I am convinced that there is no easier role for an actor to play than a tough guy, and TV and movies are riddled with them. They show no emotion other than lust and anger, maybe a bit of drunken camaraderie with the boys, or maybe a little bit of hurt (from whatever tragic thing it was in their past that made them so closed off). They are distanced from their lovers (who inexplicably love them nonetheless), they are never actually happy, they don’t laugh except to intimidate, they are ultimately boring beyond belief. They glower, clench their teeth, lower their eyelids and barely talk. The vast majority of cop/detective shows harbour at least one tough guy. A perfect example is Ray Donovan: a show I’ve been trying to watch, but simply can’t because I desperately want Ray’s wife to murder her tedious, boring, absent husband and go have some fun with his money.

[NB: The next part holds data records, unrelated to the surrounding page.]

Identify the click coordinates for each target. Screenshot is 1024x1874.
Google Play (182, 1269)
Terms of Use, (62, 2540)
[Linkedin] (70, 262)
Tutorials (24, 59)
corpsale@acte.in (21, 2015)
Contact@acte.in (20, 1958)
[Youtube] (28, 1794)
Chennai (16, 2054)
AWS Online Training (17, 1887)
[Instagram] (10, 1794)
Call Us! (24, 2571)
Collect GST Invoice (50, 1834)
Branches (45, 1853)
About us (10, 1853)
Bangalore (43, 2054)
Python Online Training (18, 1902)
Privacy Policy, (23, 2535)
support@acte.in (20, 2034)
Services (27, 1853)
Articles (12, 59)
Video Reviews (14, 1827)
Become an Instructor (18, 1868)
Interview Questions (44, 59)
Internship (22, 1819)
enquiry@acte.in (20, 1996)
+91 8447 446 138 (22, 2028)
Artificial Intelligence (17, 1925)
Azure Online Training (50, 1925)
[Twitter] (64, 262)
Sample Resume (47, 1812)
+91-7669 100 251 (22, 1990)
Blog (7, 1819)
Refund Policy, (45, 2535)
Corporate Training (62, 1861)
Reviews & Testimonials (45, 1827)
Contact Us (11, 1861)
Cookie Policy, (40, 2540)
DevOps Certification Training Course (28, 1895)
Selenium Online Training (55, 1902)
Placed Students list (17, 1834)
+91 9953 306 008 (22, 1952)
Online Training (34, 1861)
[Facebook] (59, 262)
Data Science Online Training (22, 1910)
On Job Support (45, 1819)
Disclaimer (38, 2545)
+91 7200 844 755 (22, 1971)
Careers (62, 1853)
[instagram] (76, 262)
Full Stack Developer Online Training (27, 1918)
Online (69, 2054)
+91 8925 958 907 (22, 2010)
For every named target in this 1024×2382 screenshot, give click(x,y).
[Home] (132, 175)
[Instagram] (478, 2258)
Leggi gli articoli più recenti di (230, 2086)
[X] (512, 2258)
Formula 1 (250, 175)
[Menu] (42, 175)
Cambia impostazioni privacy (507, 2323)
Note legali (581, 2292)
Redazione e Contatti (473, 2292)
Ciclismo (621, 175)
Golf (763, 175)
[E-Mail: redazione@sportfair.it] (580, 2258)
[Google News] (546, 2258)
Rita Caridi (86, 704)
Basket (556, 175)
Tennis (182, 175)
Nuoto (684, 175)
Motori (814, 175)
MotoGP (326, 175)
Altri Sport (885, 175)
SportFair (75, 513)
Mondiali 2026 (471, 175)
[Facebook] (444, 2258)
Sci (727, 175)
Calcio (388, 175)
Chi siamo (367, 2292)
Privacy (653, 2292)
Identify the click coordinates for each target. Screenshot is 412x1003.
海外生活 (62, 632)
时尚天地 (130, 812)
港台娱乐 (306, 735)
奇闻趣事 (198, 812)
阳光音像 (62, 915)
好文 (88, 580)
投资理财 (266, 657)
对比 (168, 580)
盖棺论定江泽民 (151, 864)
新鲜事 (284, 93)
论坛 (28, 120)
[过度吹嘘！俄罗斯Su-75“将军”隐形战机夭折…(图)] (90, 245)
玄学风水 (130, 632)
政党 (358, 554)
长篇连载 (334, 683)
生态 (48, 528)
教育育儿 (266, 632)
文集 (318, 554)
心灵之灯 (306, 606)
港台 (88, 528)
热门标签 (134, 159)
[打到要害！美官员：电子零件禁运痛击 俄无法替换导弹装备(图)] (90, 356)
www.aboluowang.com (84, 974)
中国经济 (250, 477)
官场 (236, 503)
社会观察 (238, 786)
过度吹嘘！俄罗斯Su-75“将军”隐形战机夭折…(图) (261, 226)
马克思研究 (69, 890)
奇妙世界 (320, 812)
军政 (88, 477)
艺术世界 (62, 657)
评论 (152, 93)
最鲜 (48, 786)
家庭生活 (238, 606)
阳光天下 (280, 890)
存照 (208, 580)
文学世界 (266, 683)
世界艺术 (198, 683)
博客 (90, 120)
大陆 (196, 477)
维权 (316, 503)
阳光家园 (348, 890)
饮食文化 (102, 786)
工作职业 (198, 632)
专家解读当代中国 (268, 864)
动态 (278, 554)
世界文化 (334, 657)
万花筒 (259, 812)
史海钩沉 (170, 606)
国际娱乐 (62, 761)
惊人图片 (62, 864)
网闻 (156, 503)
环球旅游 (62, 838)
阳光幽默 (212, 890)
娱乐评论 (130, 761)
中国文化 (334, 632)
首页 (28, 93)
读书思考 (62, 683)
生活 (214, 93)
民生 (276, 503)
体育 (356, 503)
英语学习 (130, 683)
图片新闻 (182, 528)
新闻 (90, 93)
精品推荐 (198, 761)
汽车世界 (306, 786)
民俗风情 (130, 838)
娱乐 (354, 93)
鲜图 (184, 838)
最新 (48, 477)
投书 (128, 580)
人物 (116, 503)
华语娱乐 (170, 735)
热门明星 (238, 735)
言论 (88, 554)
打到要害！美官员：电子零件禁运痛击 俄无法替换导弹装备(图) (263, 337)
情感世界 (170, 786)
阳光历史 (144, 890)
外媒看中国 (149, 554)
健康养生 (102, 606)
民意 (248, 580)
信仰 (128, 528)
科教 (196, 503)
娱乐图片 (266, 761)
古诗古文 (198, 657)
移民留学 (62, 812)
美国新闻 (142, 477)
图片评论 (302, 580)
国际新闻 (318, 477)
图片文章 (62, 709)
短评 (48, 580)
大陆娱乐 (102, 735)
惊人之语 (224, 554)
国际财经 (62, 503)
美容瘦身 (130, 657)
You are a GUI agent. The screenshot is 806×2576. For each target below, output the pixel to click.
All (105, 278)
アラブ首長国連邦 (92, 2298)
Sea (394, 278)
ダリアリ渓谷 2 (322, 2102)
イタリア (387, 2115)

Strippers and gratuitous sex

The Sopranos started  the stripper thing with the BadaBing, and it seems like every American drama since then has picked up on this “great idea” to have their men hanging out having conversations in strip clubs so they can get some naked women in there just for the fun of it. Similarly, I’m pretty sure that nearly every sex scene is a gratuitous sex scene. Ray Donovan has one or two per episode, and often starts with one. I was starting to worry about myself: am I turning into a prude that I find these scenes boring and moderately offensive? Was I wrong to feel that they are basically pornography, where the focus is clearly on the man fucking and  the woman receiving? That the shot is often absent the woman’s head, especially when fucked from behind? That there is little actual enjoyment going on other than perfunctory orgasm? But I’m pleased to report that I saw a show recently that completely vindicated these thoughts: that I am not having a prudish reaction, but that these observations are true in the overwhelming number of cases. The show I saw was Catastrophe: a British comedy about an American man who has a short affair with an Irish woman and … well, nevermind, but there’s sex: there’s realistic, mutually gratifying, believable sex that is necessary to the plot and not male-centric pornography (nor is it the silly, fast-motion, hopping up and down, legs akimbo, shapes under blankets “funny sex” that some shows resort to). They’re both having a good time, there are moments of awkwardness (but not all-awkward Girls-style sex), and of happiness. So I’m not a prude, I’m simply bored out of my mind and fed up with the incessant man-fucks-woman scenes in most TV shows.

The role of women

This last one should have been my first reason for hating TV shows because it has become a real issue for me with anything I watch. I’ve become very aware of the roles that women have in TV and very critical. This was a huge reason why I couldn’t get into True Detective: that the only women in the show were victims, strippers, and a wife who became an adjunct and mere plot device to both characters. This relegation of women to minor and often abused roles is outrageously common. I’m fucking sick of it, and I’m going to write an entire post about it.